**Work instructions**
From the entries below, list each line with "will".

Entries taken from a collection:
++++++
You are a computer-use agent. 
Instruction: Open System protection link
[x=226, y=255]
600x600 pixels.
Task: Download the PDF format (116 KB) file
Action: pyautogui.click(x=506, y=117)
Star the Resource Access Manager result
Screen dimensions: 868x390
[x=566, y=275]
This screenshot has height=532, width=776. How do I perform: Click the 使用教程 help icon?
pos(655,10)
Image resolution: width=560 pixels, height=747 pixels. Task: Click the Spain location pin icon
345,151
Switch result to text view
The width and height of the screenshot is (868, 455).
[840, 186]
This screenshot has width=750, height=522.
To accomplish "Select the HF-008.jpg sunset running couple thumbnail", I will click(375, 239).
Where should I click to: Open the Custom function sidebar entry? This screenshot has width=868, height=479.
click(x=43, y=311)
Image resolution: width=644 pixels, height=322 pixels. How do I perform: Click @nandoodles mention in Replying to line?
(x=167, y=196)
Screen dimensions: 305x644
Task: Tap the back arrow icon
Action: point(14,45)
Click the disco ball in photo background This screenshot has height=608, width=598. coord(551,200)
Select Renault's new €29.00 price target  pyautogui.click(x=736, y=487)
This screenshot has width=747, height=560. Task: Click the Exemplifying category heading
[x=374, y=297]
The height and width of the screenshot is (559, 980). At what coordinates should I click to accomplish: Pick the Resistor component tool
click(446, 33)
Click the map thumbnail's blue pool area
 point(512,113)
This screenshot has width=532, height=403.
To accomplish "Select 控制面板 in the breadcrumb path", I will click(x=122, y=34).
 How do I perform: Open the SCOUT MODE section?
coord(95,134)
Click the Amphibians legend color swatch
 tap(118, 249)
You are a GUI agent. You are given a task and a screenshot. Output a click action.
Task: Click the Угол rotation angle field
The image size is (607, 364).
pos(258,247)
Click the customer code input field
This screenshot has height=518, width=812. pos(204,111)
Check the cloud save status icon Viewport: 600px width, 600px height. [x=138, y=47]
++++++
**Answer section**
To accomplish "Select the HF-008.jpg sunset running couple thumbnail", I will click(375, 239).
To accomplish "Select 控制面板 in the breadcrumb path", I will click(x=122, y=34).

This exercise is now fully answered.